“Perhaps, sir, you are Mr. Crawley?” he said, in a good-humoured, cheery voice. He was a good-humoured, cheery-looking man, about fifty years of age, with grizzled hair and sunburnt face, and large whiskers. Nobody would have taken him to be a partner in any of those great houses of which we have read in history—the Quirk, Gammon and Snaps of the profession, or the Dodson and Foggs, who are immortal.
“That is my name, sir,” said Mr. Crawley, taking off his hat and bowing low, “and I am here by appointment to meet Mr. Toogood, the solicitor, whose name I see affixed upon the doorpost.”
“I am Mr. Toogood, the solicitor, and I hope I see you quite well, Mr. Crawley.” Then the attorney shook hands with the clergyman and preceded him upstairs to the front room on the first floor. “Here we are, Mr. Crawley, and pray take a chair. I wish you could have made it convenient to come and see us at home. We are rather long, as my wife says—long in family, she means, and therefore are not very well off for spare beds—”
“Oh, sir.”
“I’ve twelve of ’em living, Mr. Crawley—from eighteen years, the eldest—a girl, down to eighteen months the youngest—a boy, and they go in and out, boy and girl, boy and girl, like the cogs of a wheel. They ain’t such far away distant cousins from your own young ones—only first, once, as we call it.”
“I am aware that there is a family tie, or I should not have ventured to trouble you.”
“Blood is thicker than water; isn’t it? I often say that. I heard of one of your girls only yesterday. She is staying somewhere down in the country, not far from where my sister lives—Mrs. Eames, the widow of poor John Eames, who never did any good in this world. I daresay you’ve heard of her?”
“The name is familiar to me, Mr. Toogood.”
“Of course it is. I’ve a nephew down there just now, and he saw your girl the other day;—very highly he spoke of her too. Let me see;—how many is it you have?”
“Three living, Mr. Toogood.”
“I’ve just four times three;—that’s the difference. But I comfort myself with the text about the quiver you know; and I tell them that when they’ve eat up all the butter, they’ll have to take their bread dry.”
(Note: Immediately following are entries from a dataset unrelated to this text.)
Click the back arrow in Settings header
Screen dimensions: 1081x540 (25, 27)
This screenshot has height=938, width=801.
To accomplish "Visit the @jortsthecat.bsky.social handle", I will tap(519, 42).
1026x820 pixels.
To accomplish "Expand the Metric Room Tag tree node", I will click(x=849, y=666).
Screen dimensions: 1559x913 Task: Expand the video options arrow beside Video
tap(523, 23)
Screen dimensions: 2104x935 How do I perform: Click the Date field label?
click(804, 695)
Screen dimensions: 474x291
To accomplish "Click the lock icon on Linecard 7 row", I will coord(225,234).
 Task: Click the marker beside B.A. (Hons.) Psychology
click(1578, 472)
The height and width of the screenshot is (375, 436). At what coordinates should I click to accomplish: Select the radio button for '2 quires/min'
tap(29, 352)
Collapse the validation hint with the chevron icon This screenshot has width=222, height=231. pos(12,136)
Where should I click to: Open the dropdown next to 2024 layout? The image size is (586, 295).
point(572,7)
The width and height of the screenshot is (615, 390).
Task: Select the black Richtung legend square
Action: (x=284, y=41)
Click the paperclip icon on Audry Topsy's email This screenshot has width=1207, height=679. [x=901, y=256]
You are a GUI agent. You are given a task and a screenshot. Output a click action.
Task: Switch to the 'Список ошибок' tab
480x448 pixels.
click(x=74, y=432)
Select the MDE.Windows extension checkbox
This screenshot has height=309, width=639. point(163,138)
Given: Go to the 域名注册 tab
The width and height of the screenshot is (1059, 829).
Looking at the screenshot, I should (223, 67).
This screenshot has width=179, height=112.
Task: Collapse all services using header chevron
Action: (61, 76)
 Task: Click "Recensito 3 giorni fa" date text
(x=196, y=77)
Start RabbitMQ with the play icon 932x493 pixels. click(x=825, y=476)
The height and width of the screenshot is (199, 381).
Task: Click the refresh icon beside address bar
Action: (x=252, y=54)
“I trust the young people take your teaching in a proper spirit.”
“I don’t know much about spirit. There’s spirit enough. My second girl, Lucy, told me that if I came home today without tickets for the pantomime I shouldn’t have any dinner allowed me. That’s the way they treat me. But we understand each other at home. We’re all pretty good friends there, thank God. And there isn’t a sick chick among the boiling.”
“You have many mercies for which you should indeed be thankful,” said Mr. Crawley, gravely.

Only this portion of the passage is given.